# failed colonoscopy 52 or 53??



## lfuller (Jan 20, 2012)

which modifier for a colonoscopy  that is begun but cannot be completed due to failed
bowel prep. Billing for physician.    Thanks


----------



## BABS37 (Jan 20, 2012)

Here's what I go by found from Medicare and one other site from Surg Strategies- not sure what insurance your patient has... Hope this helps. 


INCOMPLETE COLONOSCOPIES 

An incomplete colonoscopy is one in which the physician is unable to pass the scope past the splenic flexure.   This may happen because of various reasons including a poor prep.  CPT guidelines state “for an incomplete colonoscopy, with full preparation for a colonoscopy, use a colonoscopy code with modifier -52 and provide documentation.”

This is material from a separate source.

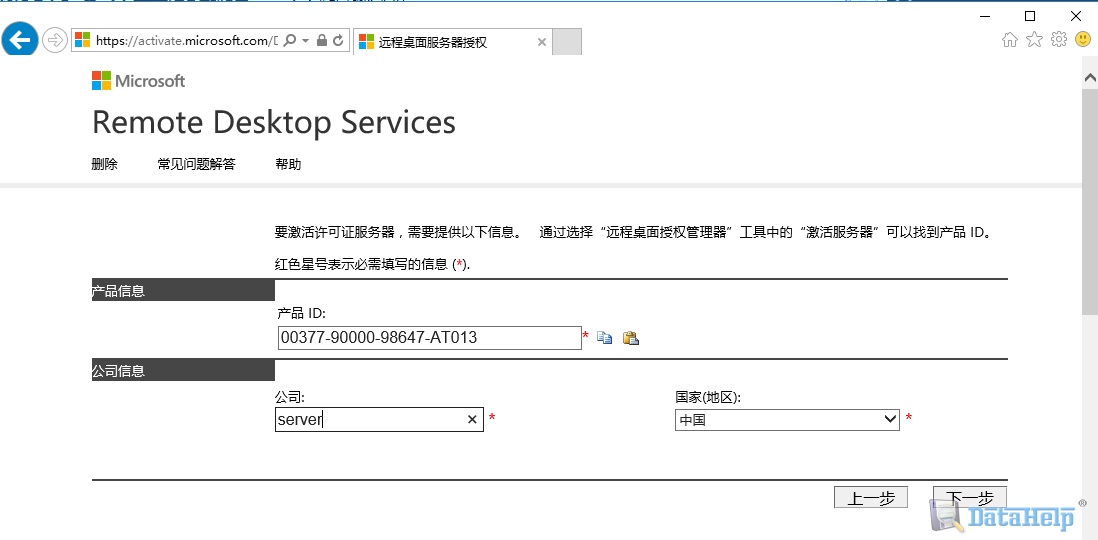The height and width of the screenshot is (540, 1098).
Task: Open a new blank tab
Action: pos(567,42)
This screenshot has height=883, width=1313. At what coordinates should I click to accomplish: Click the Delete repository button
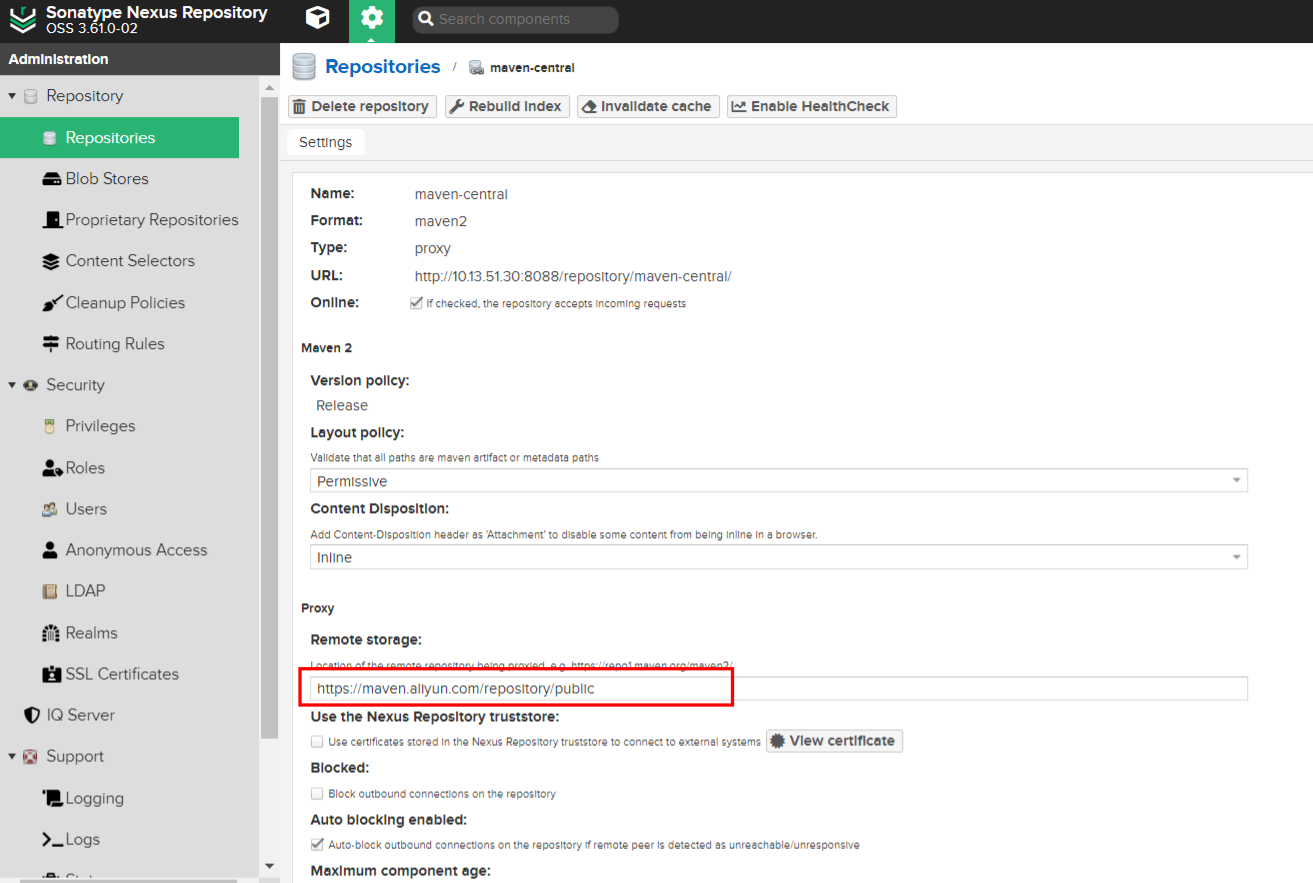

However, Medicare's guidelines state to use modifier -53 in this situation.  Failure to use modifier -53 will result in a denial (because of frequency limitations) when the patient returns for their repeat colonoscopy next week or next month.  


Incomplete Colonoscopies
For coding purposes, the colonoscope must pass the splenic flexure. If this is not achieved, it is an incomplete colonoscopy. In these instances, you should use the CPT code for the procedure intended and append one of the following modifiers:

Modifier 73—Discontinued procedure due to extenuating circumstances or those threatening the well being of the patient prior to the administration of anesthesia. The physician may cancel or discontinue the procedure subsequent to the patient's surgical preparation (including sedation, and being taken to the room where the procedure is to be performed).
Modifier 74—Discontinued procedure due to extenuating circumstances or those threatening the well being of the patient after the administration of anesthesia, or after the procedure was started.
When using these modifiers, it is important to have supporting documentation that clearly states how far the scope was inserted and the reason for the discontinuation. This information should be sent with the claim form for proper reimbursement.


----------



## mitchellde (Jan 20, 2012)

73 and 74 are for facility use only, they are equivalent to the 53 modifier which is physician use only for discontinued procedures.
You would use a 53 for what is described in this scenario, a 52 for reduced would be if there was a portion of the procedure completed and documented.  The 52 is used for either physician or facility reporting.


----------



## lfuller (Jan 20, 2012)

I think it will help.  thanks.


----------